Three possibilities exist. The first is that Russia chose only to use the IRA for its planned 2018 efforts, and that Cyber Command’s activity thwarted its plans. The second is that Russia planned to employ multiple facets of its intelligence apparatus in a campaign, as they did in 2016, and that Cyber Command thwarted all of them, including in some operations still unknown to the American public. The third is that the Russians chose to stand down (with the exception of some minor activities), perhaps because U.S. political parties were doing a fine job being divisive on their own and perhaps also to bide their time for the much bigger prize of the 2020 presidential election. In this last view, Cyber Command’s activities may have reduced the Russian freedom of action or interfered with normal IRA operations but did not meaningfully change the outcome of the 2018 election and Russian interference in it.

Senator Mike Rounds, for his part,strongly suggested that Cyber Command’s actions made a difference, arguing that without them there “would have been some very serious cyber-incursions.” Yet his statement does not quite square with the operational realities of the cyber domain. Any actual intrusions (as opposed to online trolling and propaganda) are almost certain to have occurred months before Election Day; it seems much more likely that the thwarted Russian activity, if there was any, would have taken the form of an influence campaign rather than “incursions.” But drawing any conclusions about which of the three possibilities I describe based on public information  is impossible. The operational details are classified, and with good reason.

Regardless of the actual impact of Cyber Command’s operation, one final question lingers: How, if at all, should it modify the public understanding of how nations use cyber operations?
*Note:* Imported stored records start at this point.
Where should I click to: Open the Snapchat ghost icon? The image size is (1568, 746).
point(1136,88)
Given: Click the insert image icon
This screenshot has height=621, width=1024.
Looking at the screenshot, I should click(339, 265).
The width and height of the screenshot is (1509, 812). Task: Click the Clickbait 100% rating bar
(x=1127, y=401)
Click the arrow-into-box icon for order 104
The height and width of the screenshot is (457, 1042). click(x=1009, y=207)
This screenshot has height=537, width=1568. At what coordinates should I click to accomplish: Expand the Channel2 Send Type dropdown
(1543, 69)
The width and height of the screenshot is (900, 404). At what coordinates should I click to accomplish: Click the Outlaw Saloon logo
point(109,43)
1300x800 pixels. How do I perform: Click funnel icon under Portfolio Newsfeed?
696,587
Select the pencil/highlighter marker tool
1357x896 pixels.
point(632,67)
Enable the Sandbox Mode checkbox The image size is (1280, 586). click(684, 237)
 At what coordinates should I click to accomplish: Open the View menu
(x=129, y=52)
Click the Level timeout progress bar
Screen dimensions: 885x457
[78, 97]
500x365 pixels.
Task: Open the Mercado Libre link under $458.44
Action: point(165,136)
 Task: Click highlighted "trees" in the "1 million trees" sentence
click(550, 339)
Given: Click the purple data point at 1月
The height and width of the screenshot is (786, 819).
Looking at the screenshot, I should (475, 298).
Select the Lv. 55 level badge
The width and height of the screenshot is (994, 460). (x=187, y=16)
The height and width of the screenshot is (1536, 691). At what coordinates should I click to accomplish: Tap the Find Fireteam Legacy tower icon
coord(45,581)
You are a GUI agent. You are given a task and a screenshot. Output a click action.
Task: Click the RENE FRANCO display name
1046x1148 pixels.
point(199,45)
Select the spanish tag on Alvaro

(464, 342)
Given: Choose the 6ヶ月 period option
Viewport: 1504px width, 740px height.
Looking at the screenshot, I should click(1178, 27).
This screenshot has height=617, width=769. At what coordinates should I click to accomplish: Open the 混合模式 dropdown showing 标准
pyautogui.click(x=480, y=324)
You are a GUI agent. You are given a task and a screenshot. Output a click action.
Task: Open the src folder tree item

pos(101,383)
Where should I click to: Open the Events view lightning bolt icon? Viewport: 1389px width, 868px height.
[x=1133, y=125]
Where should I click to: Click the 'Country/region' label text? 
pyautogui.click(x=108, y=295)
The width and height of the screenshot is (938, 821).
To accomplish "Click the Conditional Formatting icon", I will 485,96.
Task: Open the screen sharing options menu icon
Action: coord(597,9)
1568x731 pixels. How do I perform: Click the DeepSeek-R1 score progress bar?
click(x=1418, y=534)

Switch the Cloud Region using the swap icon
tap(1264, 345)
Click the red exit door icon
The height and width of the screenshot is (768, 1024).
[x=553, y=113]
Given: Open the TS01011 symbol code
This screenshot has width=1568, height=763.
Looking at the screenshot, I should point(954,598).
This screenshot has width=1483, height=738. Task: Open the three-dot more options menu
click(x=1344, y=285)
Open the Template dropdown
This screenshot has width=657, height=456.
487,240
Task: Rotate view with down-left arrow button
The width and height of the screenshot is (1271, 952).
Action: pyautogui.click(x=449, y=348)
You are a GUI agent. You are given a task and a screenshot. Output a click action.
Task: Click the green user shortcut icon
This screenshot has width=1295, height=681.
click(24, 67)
Put simply, the Post’s story seems to confirm an argument that I have made for years: Cyber operations, on offense and defense, are tools of statecraft and geopolitics. Nations deploy them to try to gain a practical edge in the never-ending struggle for advantage over others. Many of the well-worn and foundational concepts of modern international relations—ideas like deterrence, bargaining theories of war, and norms-building—are less relevant when it comes to government-backed computer hacking. The Election Day operation against Russia  shows the comparative recession of these ideas: It was not an attempt to deter, bargain, or reach shared consensus. Rather, it was an attempt to deny, temporarily removing an arrow from the Russian’s quiver.

Cyber Command and academics like Richard Harknett are fond of calling these sorts of operations “persistent engagement.” Their view, which I share, is that much of the geopolitical activity taken by governments in cyberspace is likely to fall short of the threshold of armed conflict. Instead, states will continually hack to try to gain an operational edge over each other. The activity reported by the Washington Post seems to be a step in that direction. It shows what one part of what persistent engagement might look like in practice and makes the case to policymakers that Cyber Command has something to offer. In this sense, the operation might have more of a long-term impact in the United States than it did in Russia. Clarifying the art of the possible might be the operation’s real lasting success.